┌─ Task material

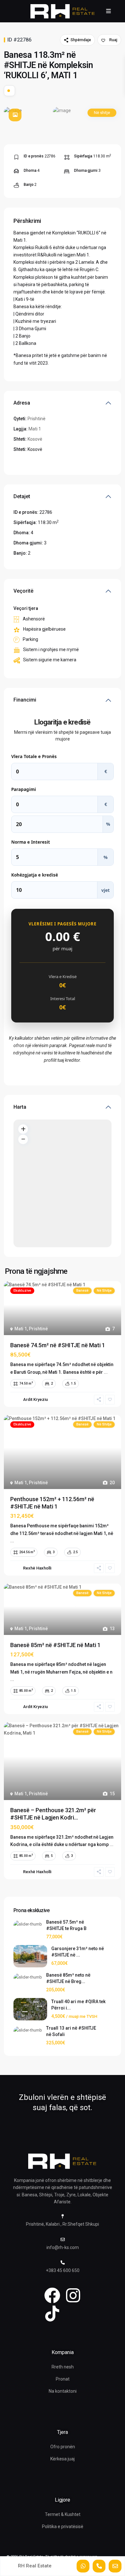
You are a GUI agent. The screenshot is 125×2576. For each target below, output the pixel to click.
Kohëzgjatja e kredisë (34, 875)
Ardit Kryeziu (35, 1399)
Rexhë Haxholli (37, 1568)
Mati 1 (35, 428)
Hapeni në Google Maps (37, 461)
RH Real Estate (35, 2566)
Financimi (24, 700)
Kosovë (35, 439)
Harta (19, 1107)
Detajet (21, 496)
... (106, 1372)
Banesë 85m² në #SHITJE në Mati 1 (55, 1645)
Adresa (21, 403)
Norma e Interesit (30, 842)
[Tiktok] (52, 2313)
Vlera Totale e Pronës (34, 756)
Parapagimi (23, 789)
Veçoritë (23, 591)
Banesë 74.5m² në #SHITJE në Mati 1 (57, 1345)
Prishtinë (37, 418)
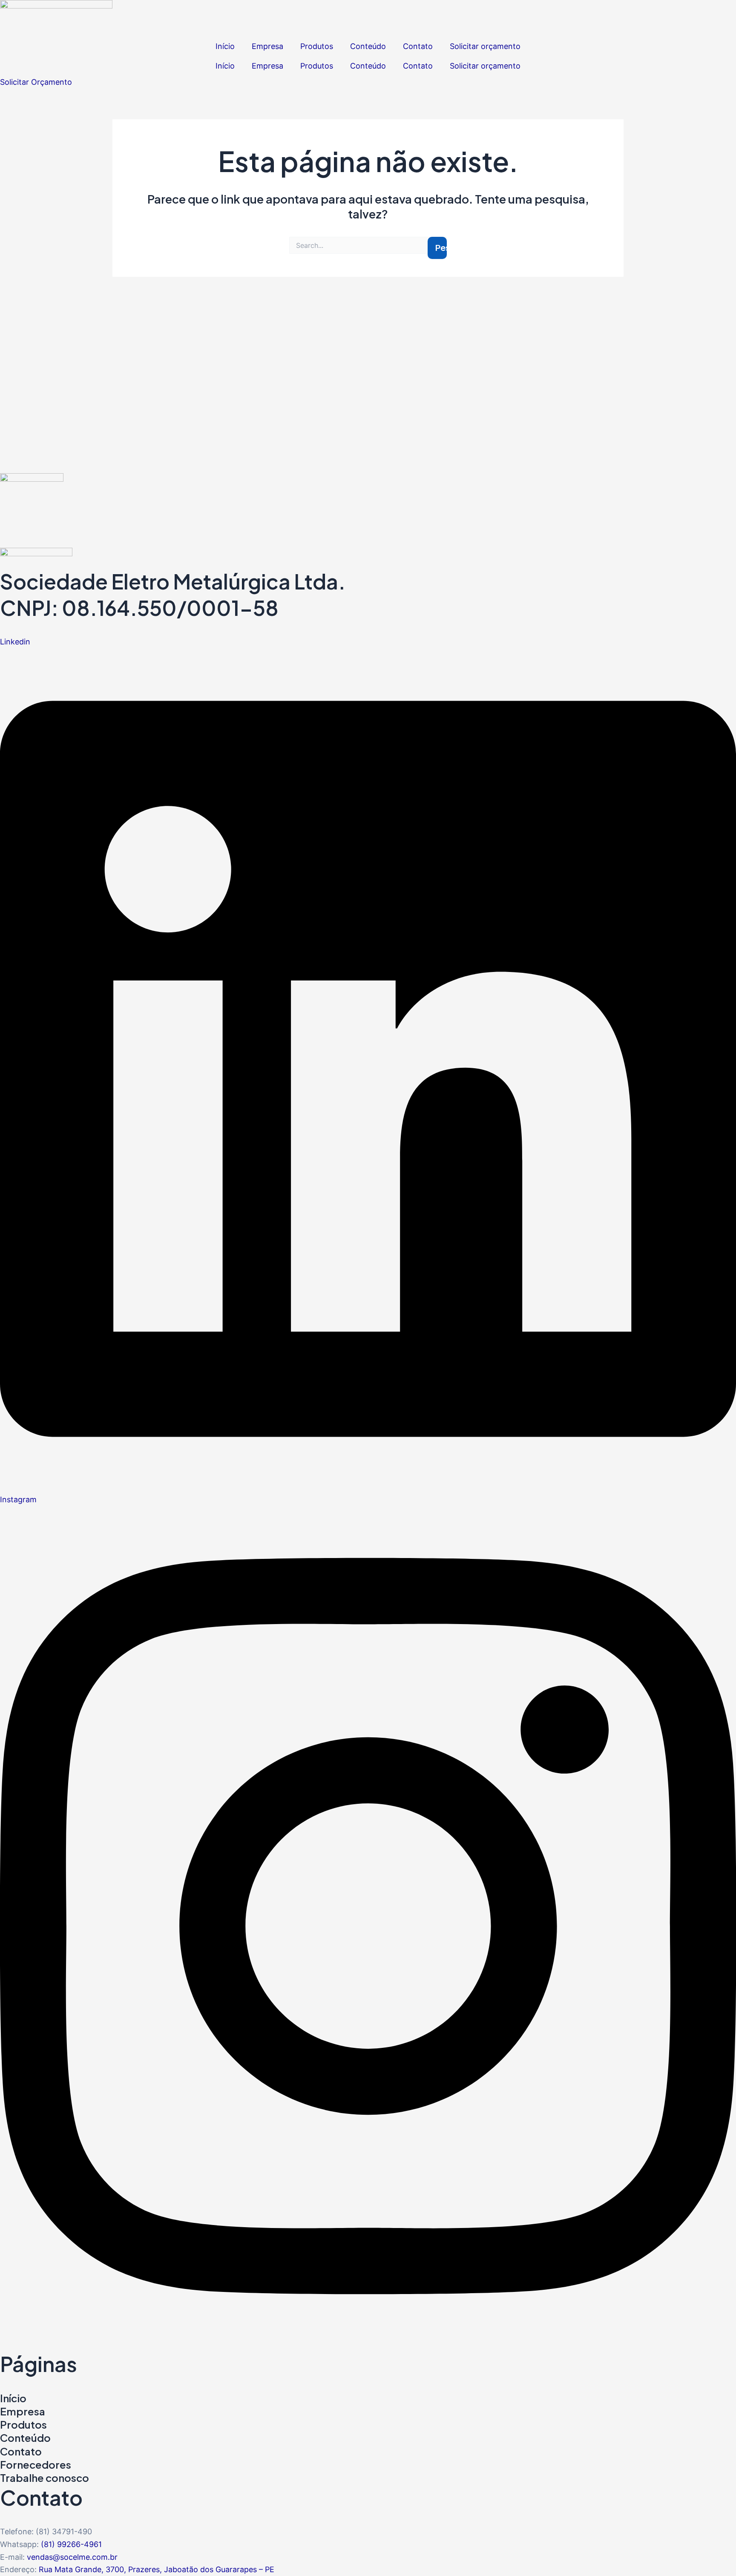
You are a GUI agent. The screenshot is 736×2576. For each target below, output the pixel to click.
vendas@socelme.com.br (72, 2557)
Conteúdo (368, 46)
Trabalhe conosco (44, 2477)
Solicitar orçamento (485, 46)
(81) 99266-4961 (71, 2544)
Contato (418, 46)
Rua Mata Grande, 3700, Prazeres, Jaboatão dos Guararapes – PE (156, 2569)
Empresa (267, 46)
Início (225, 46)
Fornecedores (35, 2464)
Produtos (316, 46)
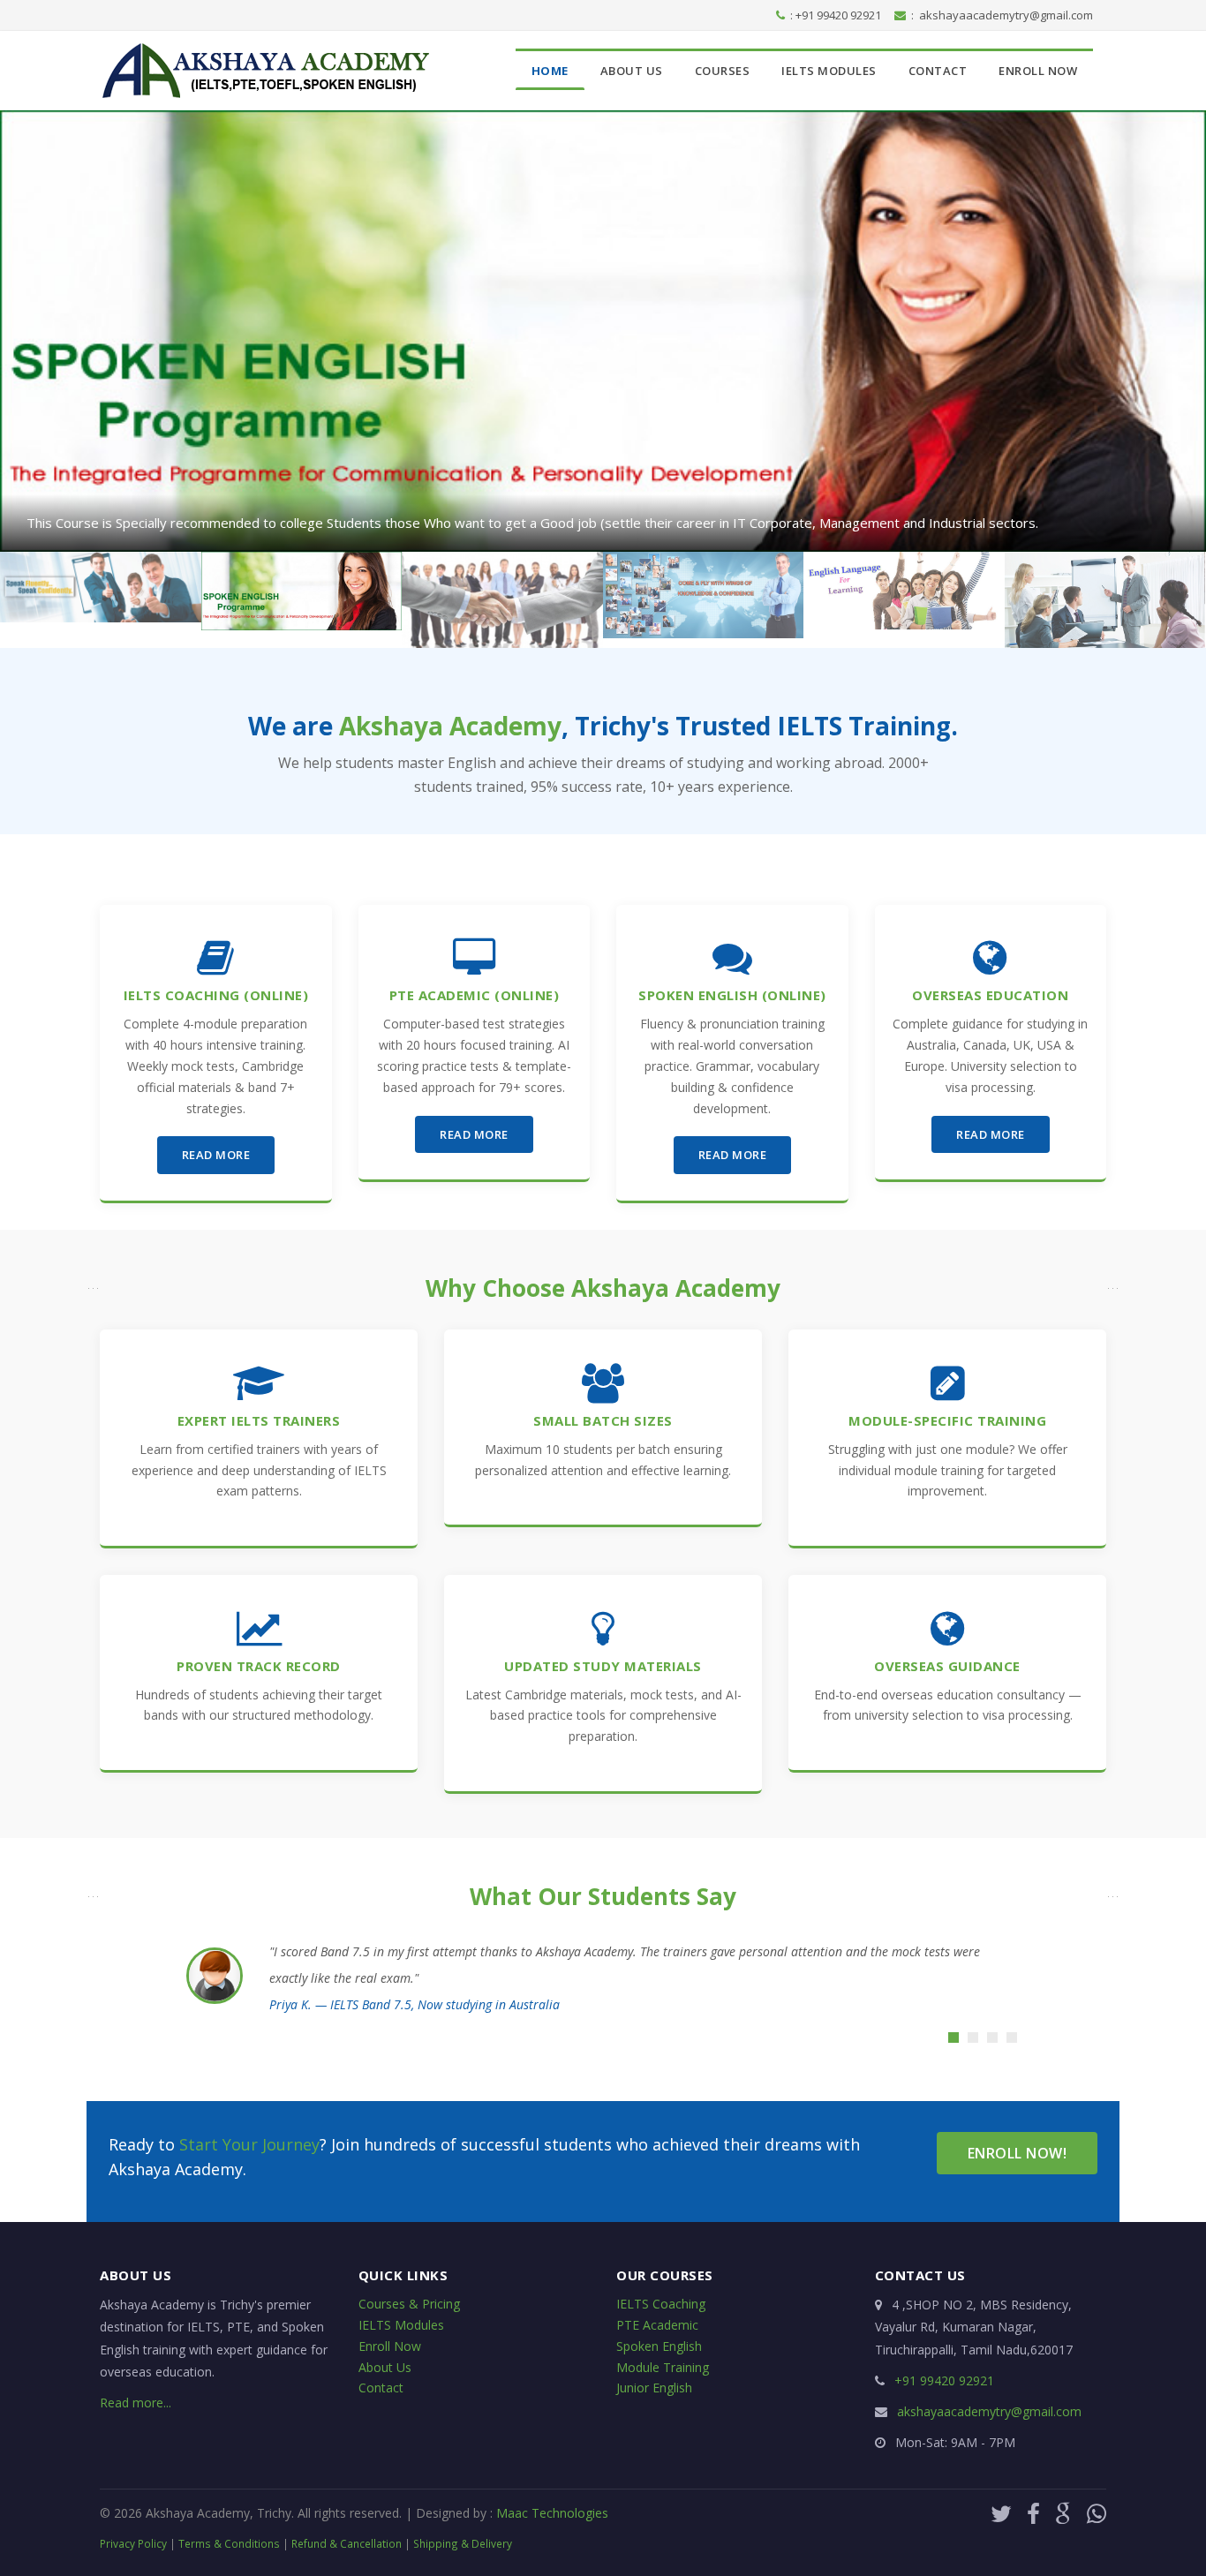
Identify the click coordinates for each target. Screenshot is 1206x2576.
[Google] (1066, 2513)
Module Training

└─

Directions for this task. Report how many lines in these entries contain "each". Answer with the number only.

Task output. 3